How Can Art Be Considered A Survival Trait?
April 16, 2015
https://youtu.be/PktUzdnBqWI
After watching Denis Dutton’s Ted talk on A Darwinian theory of Beauty, I began to consider how beauty is construed in my life. I never considered ideas of beauty as something that has been past through time and that what we as humans find beautiful come from our ancestors ideas of beauty. I then started to think about art and how I have studied painting and scupture from ancient greek art to the renaissance and to contemporary pieces and how I found them all so beautiful. Even though the artwork is not from my time or place there aesthetic elements to all the works that are beautiful to all humans.

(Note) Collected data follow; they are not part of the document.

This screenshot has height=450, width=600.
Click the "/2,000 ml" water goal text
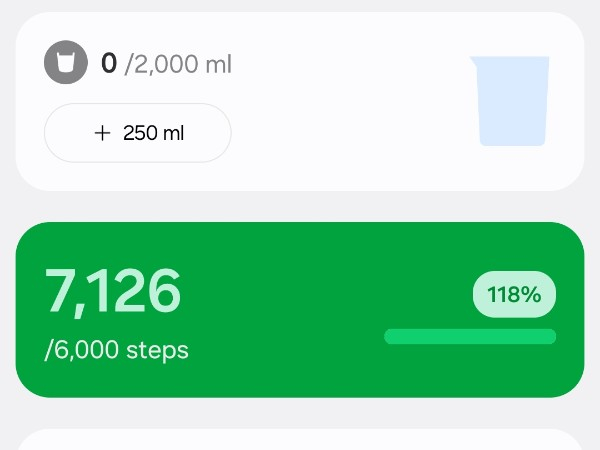178,66
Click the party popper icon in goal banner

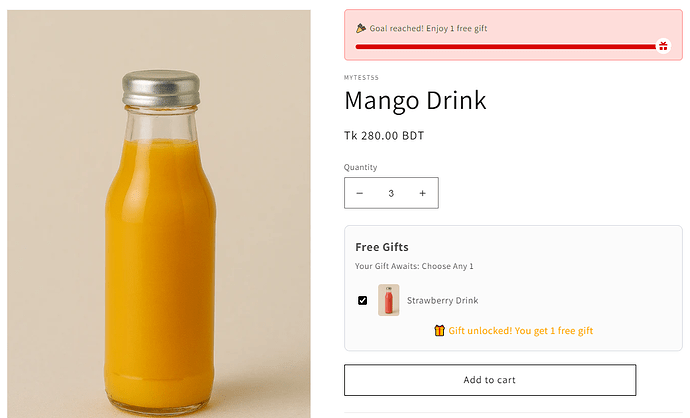pos(361,28)
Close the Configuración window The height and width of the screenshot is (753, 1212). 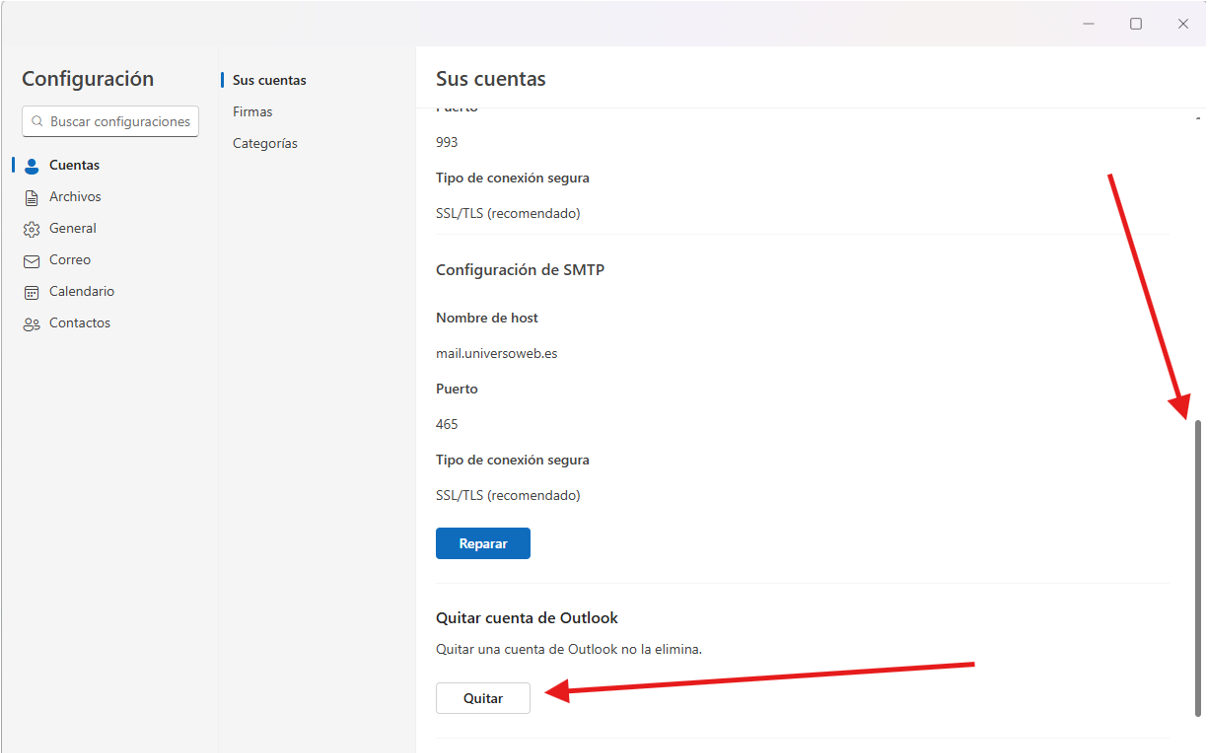1183,24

I thought it was very interesting how Dutton use the ideal savanna landscpae as a way to prove how even though someone might not have seen it in real life, they will describe it as the perfect landscape in nature. It shows how there are certain images or shapes, like the teardrop, that humans find very attractive. Dutton explains this as deriving from the earliest of art and how there is something in our genetics as humans to see beautiful in those images or objects. I made me start to think about the how evolution works and that maybe we find certain things beautiful because they are needed to survive. Just as the peacock has a beautifully colorful tail to attract mates to continue reproducing, shapes could be more attractive to humans because they have a use needed for us to survive as well.
I like how Dutton ended with saying that beauty is not in the eye of the behold, but is actually “deep in our minds, handed down” to us through evolution.